▶ **Given problem**
Reproduce each of the records below word for word, leaving out the pictures.

──────────

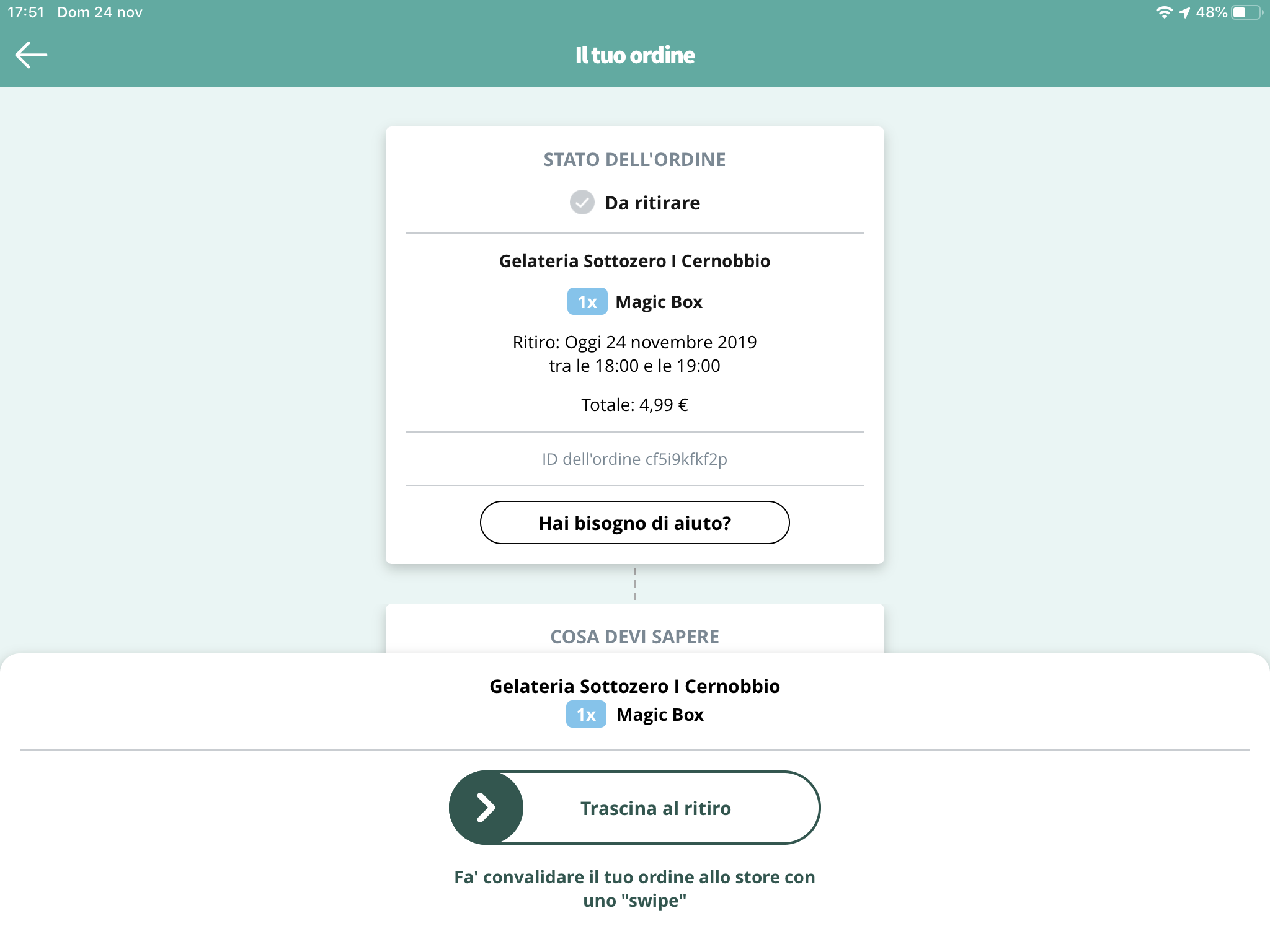The height and width of the screenshot is (952, 1270).
Task: Tap the back arrow in the header
Action: click(31, 55)
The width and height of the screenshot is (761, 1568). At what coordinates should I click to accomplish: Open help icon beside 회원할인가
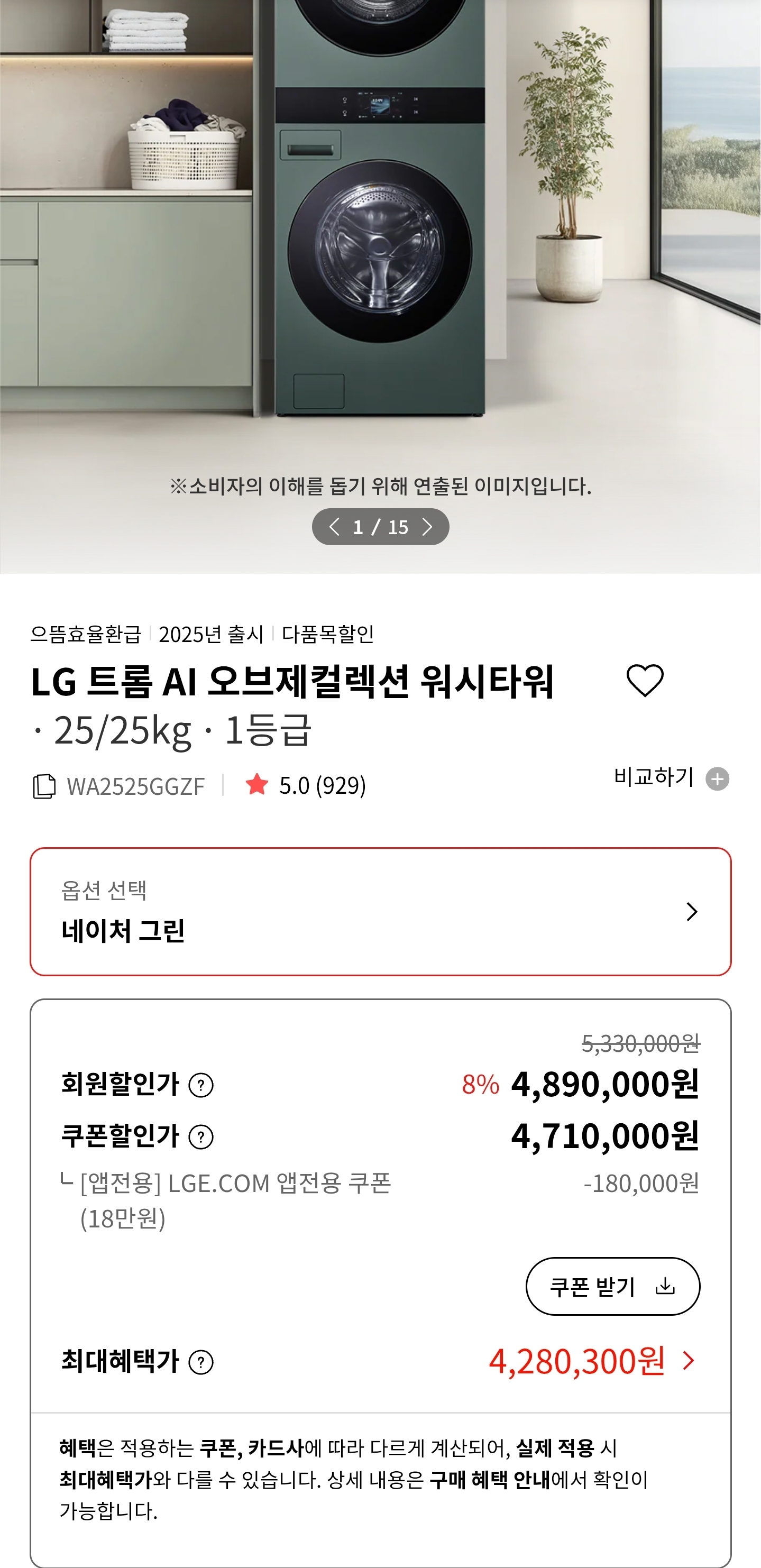point(201,1085)
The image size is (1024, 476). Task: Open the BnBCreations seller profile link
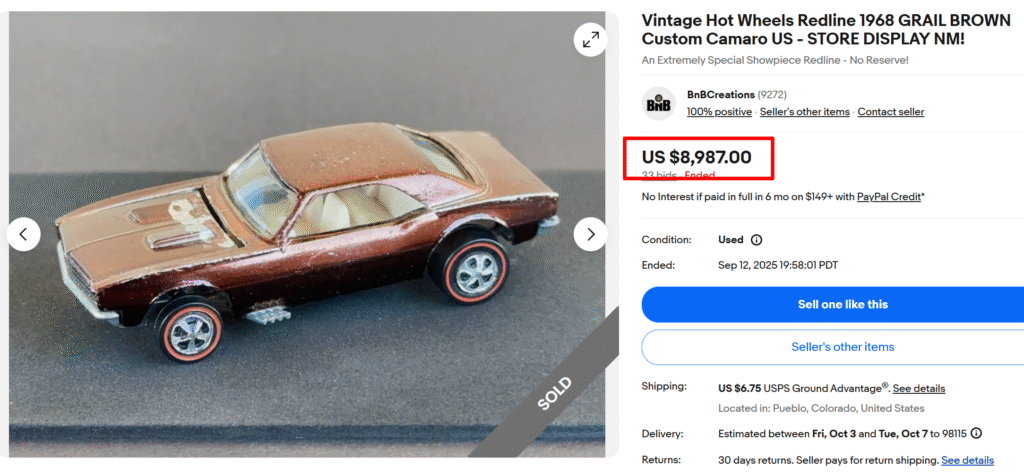point(720,95)
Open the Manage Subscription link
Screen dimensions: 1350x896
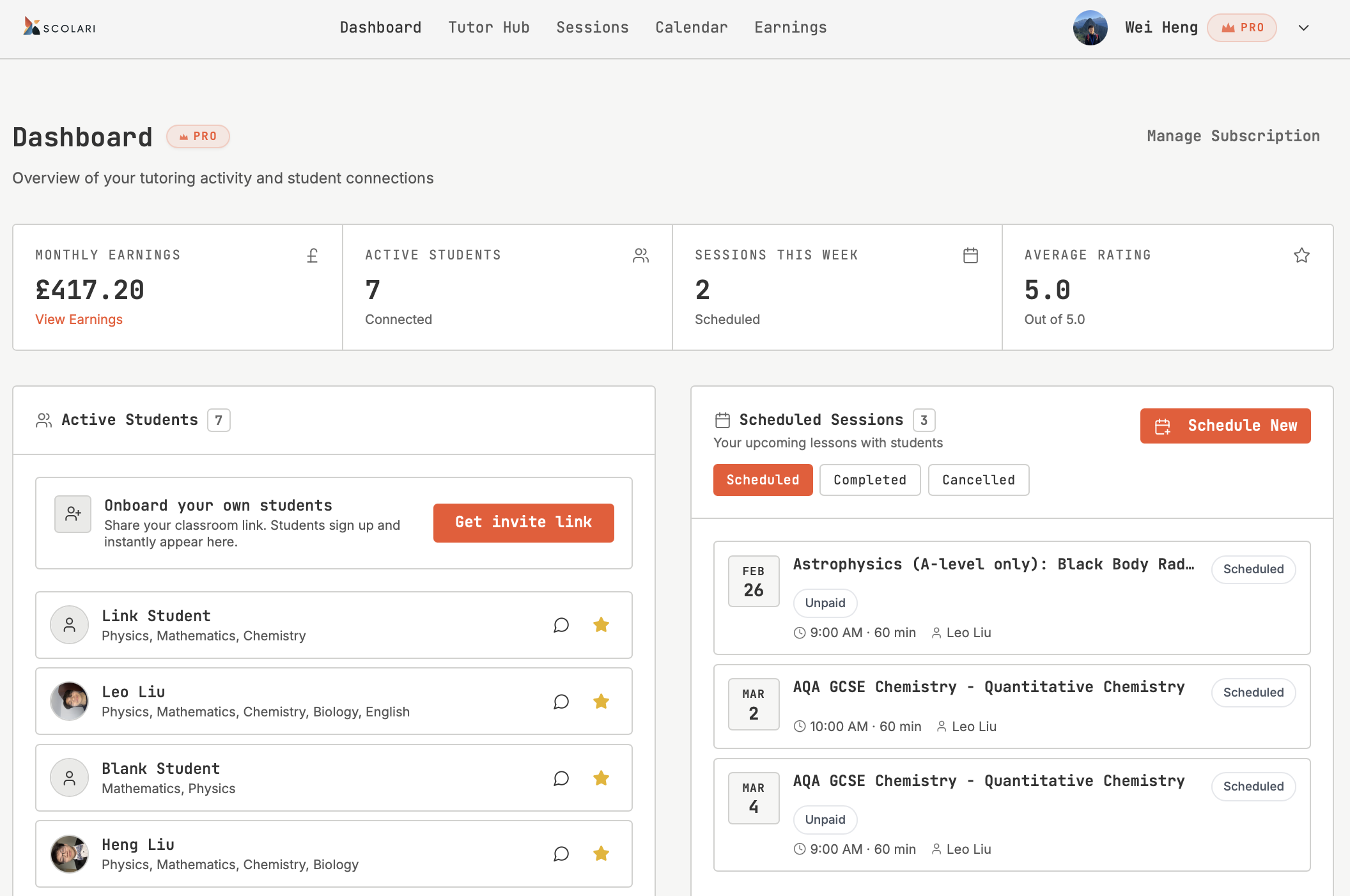(x=1233, y=136)
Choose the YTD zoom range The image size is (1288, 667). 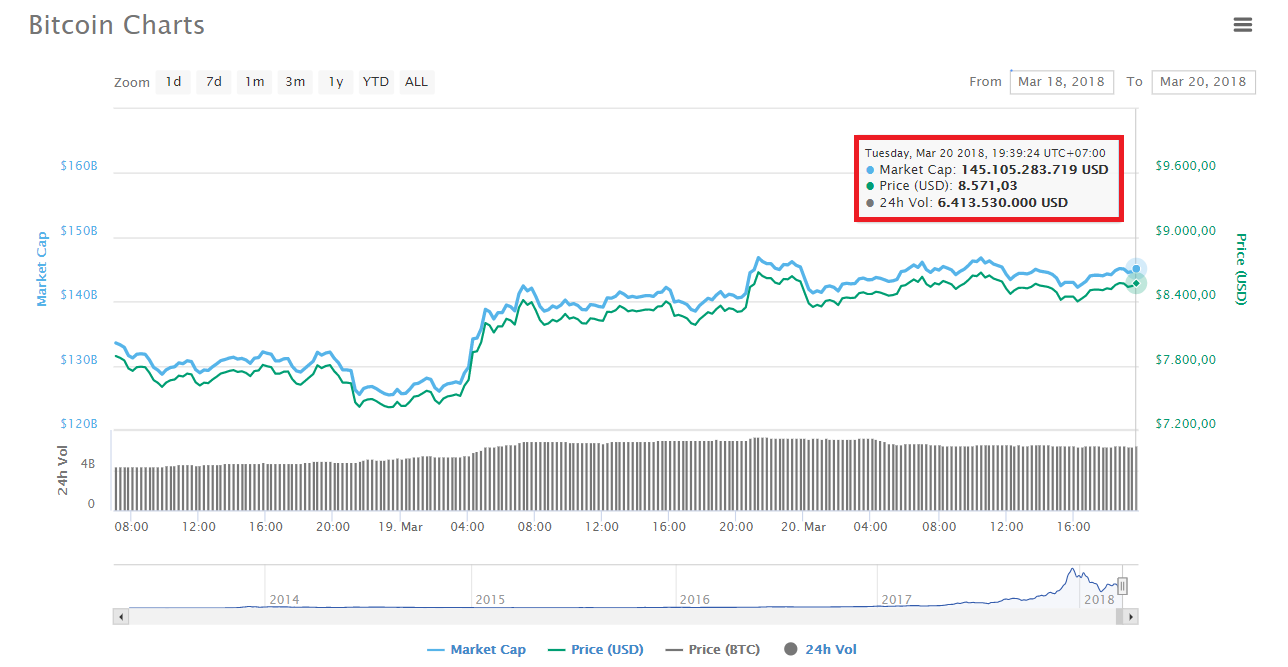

──────────

▶ **Task response**
The height and width of the screenshot is (952, 1270).
Task: Tap the back arrow in the header
Action: click(31, 55)
The width and height of the screenshot is (761, 1568). At what coordinates should I click to accomplish: Open help icon beside 회원할인가
point(201,1085)
The image size is (1024, 476). Task: Open the BnBCreations seller profile link
point(720,95)
Open the Manage Subscription link
Screen dimensions: 1350x896
(x=1233, y=136)
Choose the YTD zoom range The image size is (1288, 667). 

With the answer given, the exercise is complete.